Aanvankelijk
had de
achterzaal van
Oude Delft 197 op de begane grond naar de tuin toe slechts twee
schuiframen. Deze zaal was in feite helemaal gericht naar de grote
schoorsteen, en had met de tuin weinig van doen. Buiten tegen de gevel
lag eerst nog het verharde plaatsje met een comptoir of brandkast en
een ‘secreet’ of
‘heimelijkheid’. Dat laatste was heel gewoon. Veel
huizen, buitenhuizen en boerderijen hadden een (primitieve) plee in de
tuin; vaak niet meer dan een plank met een gat erin en
daaronder een bak die in de beerput werd geleegd. Zulk gemak gaf veel
narigheid. Het met micro-organismen besmette vocht uit beerput sijpelde
naar de waterput en veroorzaakte zo tyfus of beerputkoorts. Pas
na deze plaats begon de eigenlijke tuin, die als boomgaard in hoofdzaak
met fruitbomen bezet was. Ook zullen er wel groente en kruiden zijn
gekweekt. Die fruitbomen hadden economische waarde, en werden daarom in
een huurcontract met name genoemd en beschermd.

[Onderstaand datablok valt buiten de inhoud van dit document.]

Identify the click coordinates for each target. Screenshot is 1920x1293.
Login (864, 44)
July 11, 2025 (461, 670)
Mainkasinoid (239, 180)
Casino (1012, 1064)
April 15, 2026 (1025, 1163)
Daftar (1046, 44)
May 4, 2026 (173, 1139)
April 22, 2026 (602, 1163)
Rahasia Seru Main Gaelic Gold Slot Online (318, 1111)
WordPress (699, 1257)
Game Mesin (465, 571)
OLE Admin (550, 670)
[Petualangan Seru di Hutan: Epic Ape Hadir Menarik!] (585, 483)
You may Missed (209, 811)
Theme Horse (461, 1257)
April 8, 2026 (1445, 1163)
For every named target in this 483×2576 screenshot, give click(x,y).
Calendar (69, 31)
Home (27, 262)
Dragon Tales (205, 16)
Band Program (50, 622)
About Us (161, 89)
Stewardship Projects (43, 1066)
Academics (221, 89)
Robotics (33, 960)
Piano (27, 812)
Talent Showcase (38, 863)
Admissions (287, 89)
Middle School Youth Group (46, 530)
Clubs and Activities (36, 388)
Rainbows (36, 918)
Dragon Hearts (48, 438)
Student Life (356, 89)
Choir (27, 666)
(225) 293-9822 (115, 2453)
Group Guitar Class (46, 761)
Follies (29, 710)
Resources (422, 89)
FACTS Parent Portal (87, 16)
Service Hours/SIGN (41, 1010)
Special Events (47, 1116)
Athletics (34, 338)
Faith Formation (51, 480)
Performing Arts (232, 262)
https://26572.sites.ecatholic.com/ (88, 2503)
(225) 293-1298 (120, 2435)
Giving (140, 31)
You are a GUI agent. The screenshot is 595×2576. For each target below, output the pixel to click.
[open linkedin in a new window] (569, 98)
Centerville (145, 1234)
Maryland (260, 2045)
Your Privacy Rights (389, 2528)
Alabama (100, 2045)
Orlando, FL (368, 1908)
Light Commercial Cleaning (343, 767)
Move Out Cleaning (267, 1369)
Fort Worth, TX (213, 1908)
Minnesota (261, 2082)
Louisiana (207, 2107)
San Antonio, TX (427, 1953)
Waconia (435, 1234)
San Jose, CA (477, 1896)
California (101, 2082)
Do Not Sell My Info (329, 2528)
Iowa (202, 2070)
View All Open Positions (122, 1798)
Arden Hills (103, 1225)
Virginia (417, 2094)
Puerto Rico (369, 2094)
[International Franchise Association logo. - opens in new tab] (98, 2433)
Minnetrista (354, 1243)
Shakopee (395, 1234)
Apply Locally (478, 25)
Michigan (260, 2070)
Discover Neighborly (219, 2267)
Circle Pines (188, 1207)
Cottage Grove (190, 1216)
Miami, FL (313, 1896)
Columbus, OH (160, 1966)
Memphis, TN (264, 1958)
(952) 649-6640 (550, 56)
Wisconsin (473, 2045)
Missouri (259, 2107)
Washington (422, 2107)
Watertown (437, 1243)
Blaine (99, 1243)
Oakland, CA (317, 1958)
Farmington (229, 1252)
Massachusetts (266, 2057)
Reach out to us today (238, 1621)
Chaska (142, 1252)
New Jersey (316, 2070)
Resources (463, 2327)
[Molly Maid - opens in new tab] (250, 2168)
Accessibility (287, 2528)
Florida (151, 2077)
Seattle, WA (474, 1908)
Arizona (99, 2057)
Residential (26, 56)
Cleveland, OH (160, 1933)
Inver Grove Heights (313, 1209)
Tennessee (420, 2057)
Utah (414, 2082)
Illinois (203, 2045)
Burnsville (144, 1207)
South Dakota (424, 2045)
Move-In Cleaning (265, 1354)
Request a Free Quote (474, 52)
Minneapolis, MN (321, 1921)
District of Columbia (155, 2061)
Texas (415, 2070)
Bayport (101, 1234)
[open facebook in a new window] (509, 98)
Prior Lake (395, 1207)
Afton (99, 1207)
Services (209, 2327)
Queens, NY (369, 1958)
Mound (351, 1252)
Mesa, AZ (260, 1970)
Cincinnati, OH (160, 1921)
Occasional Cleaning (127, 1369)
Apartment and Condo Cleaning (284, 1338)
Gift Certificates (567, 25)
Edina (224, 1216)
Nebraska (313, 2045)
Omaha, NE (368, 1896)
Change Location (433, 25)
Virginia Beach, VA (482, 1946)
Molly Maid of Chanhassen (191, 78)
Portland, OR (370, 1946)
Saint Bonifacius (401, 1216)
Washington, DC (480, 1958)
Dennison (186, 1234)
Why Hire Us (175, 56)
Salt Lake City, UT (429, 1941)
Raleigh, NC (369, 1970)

Zo was er in 1615 al veel aandacht gegeven aan de druivenstokken, die
een heel zonnige standplaats hadden aan de zuidkant van een noordelijke
tuinmuur. Blijkens de kadastrale opmeting waren die druiven in 1830 nog
steeds aanwezig; en wel naar Westlandse trant geplant in een staande
serre die tegen de scheidingsmuur leunde.
Gezelligheid
De echte liefhebbers zoals Hendrik Jorisz D'Aquet zullen er wellicht
ook exotische gewassen hebben gekweekt, die met de handelsvaart naar
Delft toe kwamen en die vervolgens trots aan vrienden en relaties
werden vertoond. Zo werd het contact met de natuur ook een middel tot
gezelligheid en ontspanning, en verhoogde het de status. De beau monde
ging zijn visite in de zomer buiten ontvangen, in tuinhuisjes en
theekoepels.
De familie Van der Graaf, bijvoorbeeld, de 17e eeuwse eigenaren van OD
197, had aan het begin van de 18de eeuw niet minder dan twee grote
tuinen aan de Buitenwatersloot. Hun innig geliefde, nagekomen
dochtertje Alida Wilhelmina mocht die erven.
Ruim
een eeuw
later, in
1824, had Regina Hacket dichter bij huis een zeer aantrekkelijk zitje
aan de waterkant weten te verwerven, door naast haar eigen
residentie OD 197 gewoon ook nog het naastgelegen huis Spijkerboor (OD
199) aan te kopen. Ook de Vrouwe van Zwammerdam (midden 19e eeuw)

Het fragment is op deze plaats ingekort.